Someone once said that "The lovely thing about Jesus was that he was so at home with sinners, because he understood that he wasn't one bit better than they were." The Christian dupes themselves into believing they see themselves as no better than those they define as "sinners," but what they really mean is that they only feel comfortable being around people who agree with them about what a "sinner" is, and are the most uncomfortable when they are around people who fail to "believe" in the same definition. 

That is, Christians are only comfortable around those who accept the tradition of defining people as "sinners." What they should be comfortable with, however, is a new perspective that rejects such labels as "sinners" to begin with, as they are simply a means of control by those who lust for power - and nothing more.  

By challenging sacred "beliefs" and traditions, Christ was no different than Socrates, and both had more in common with the atheist than the religious believers who, convinced of the "truth" of their sacred religious "beliefs," sought to kill both Christ and Socrates for being enemies of the status quo. 

In fact, the earliest Christians were all seen as atheists for refusing to accept the God's of Rome, and were similarly persecuted by devout "believers" for all of the economic ills that Rome increasingly found itself to be suffering from.  

And today, who but the Christian claims to "be like God, knowing right from wrong," which is exactly the "sacred" knowledge the serpent promised Adam and Eve would receive by eating the fruit of forbidden knowledge  in the Garden of Eden?

Indeed, the Christian even drinks the blood of that dead fruit every week, which hangs from the dead tree called a cross, which they worship in their churches as "the tree of life," even though it is simply an instrument of torture and death.

And if Jesus were alive today, the Catholic Church would work tirelessly to ensure He was crucified for daring to challenge it's "infallible" claims about God, and more importantly, what it means to be a human being.

◆ Data entries ◆

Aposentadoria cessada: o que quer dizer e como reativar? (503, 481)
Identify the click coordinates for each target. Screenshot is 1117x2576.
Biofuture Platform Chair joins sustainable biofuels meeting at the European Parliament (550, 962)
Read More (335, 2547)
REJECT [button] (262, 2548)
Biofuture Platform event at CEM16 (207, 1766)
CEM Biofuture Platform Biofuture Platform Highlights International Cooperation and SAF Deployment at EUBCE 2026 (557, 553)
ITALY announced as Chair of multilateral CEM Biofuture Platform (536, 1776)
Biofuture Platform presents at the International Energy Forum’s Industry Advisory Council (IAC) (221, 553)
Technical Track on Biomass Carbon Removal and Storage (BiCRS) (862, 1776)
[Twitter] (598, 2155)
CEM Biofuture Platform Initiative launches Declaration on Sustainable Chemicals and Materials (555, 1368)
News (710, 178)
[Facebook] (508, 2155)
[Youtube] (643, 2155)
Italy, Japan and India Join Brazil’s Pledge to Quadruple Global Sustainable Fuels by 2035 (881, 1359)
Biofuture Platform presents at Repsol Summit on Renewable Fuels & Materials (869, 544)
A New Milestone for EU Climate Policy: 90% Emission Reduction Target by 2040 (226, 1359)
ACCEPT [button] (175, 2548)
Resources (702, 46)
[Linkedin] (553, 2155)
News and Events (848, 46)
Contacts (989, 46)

◆ Task description ◆
Please check the passage on Christians and sinners: why were the earliest Christians seen as atheists?

◆ Written answer ◆
They refused to accept the gods of Rome.